Baby You're a Star by Kathy Foley

Baby You're a Star by Kathy Foley

Author:Kathy Foley [Foley, Kathy]
Language: eng
Format: epub
Publisher: Maverick Publishing Ltd
Published: 2012-04-18T11:18:24+00:00


Meanwhile in Ireland, Louis and Paul Keogh parted ways. After Boyzone’s second No. 1 album, and another spate of hit singles, Polydor in the UK had begun to show a deep interest in Boyzone. Louis and Keogh had always had a tempestuous working relationship.

“Louis and I were still barking at each other,” recalls Keogh. Louis also knew Polydor in the UK had more influential connections than Polygram. This fact was also at the back of his mind.

“The way I looked at it was, I’d done it now for three years at this stage, and I thought: ‘Well, we have them signed, so why not get Polydor UK to do all the work, and I’ll still get the royalties’,” says Keogh.

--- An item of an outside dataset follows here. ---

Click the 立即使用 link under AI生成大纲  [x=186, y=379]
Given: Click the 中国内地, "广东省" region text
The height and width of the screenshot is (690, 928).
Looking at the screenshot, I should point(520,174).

“I was sick of travelling at that stage and to be honest with you, we at the Irish office would have had little or no deal-ings with them, but would still take money. So, it was a very profitable signing in the end for Polygram Ireland.

“It was one of the few acts that the actual record company royalties came into Ireland. U2’s artist royalties obviously come into Principle Management [owned by Paul McGuinness] but the record royalties would have gone to Island Records, nowhere near Ireland. So, we were the first record company to make a couple of million at least [out of Boyzone], so it was a very profitable time.”

While Keogh is critical of Boyzone in certain ways, he remembers his time working with the band with great fondness. He liked Boyzone, Reynolds and Louis.

“Every time somebody says ‘Boyzone’ to me I do actually laugh. That’s my first reaction because they were very funny. The one thing you couldn’t take away from them, that English acts hadn’t got, was that they had a great sense of humour and they had a great sense of devilment.

“They’d be tired and the next thing somebody would crack a joke and they’d be off again, and they’d wake up and they’d be gone messing. But they were, as somebody once said, ‘never dull, never boring, but never content’ and I thought that summed them up.”

Louis always believed Keogh had worked against him, and not with him but says Boyzone wouldn’t have happened without Keogh’s involvement.

“I was always into making the music and getting the acts, and if he had stuck to the marketing and stopped trying to control people, I think he would be in the music business now. He could have been very big in the music business but he did it his way,” says Louis.

Keogh, however, is unabashed about his handling of Boyzone and Louis.

“There was nobody in the world wanted a boyband from Ireland. We would never have got off the ground if we had rules and didn’t do all the things we did do.”